Mas elas permanecem na estrada bem ao lado da fazenda invadida. ''Vamos ficar aqui à espera de uma solução para essas famílias'', disse o líder Célio Rodrigues. Segundo ele, os sem-terra aceitaram desocupar a fazenda pacificamente porque deram um voto de confiança à Maciel, que se mostrou sensibilizado com a situação dos sem-terra e prometeu uma solução rápida.
Após a notícia da invasão, mais 10 famílias pediram cadastramento junto ao grupo e agora são 170 famílias na estrada. ''O aumento de famílias ocorre porque a reforma agrária está demorando muito'', justificou Rodrigues.
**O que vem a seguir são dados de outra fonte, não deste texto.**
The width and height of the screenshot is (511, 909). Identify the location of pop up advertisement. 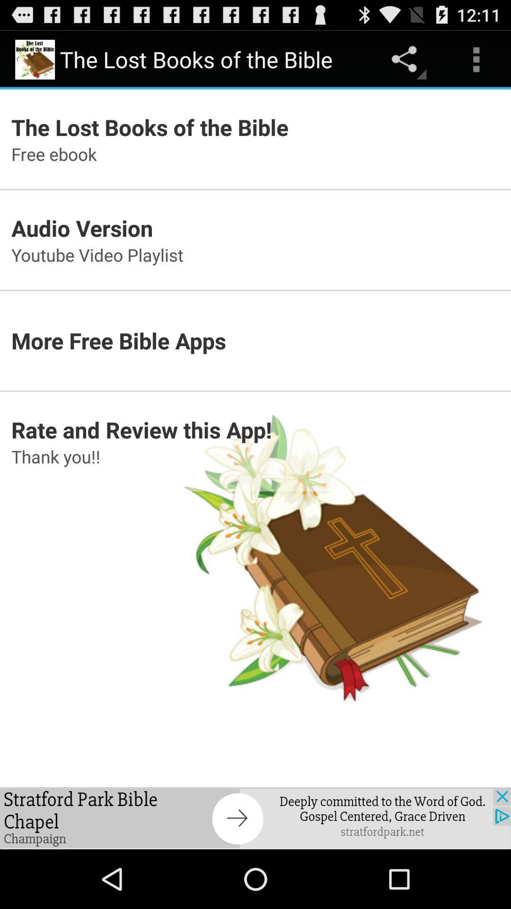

O governo do Estado deslocou policiamento para o local, mas não foi necessária a intervenção. A ordem judicial para reintegração de posse deveria ter sido cumprida no sábado às 15 horas, mas à pedido de Maciel, foi dado o prazo para a desocupação pacífica. De acordo com Rodrigues, se não houvesse um acordo ''a informação que a gente tinha é que a polícia iria invadir os acampamentos à noite'', declarou.
Rodrigues disse ainda que o superintendente do Instituto Nacional de Colonização e Reforma Agrária (Incra-PR), Celso Lacerda se comprometeu a estudar a desapropriação da Fazenda Modelo, já que a área está sendo arrendada a produtores e empresas. A Embrapa alega que faz parcerias com produtores que estariam cultivando sementes básica de milho. ''Mas nós também podemos cultivar essas sementes'', rebateu Rodrigues.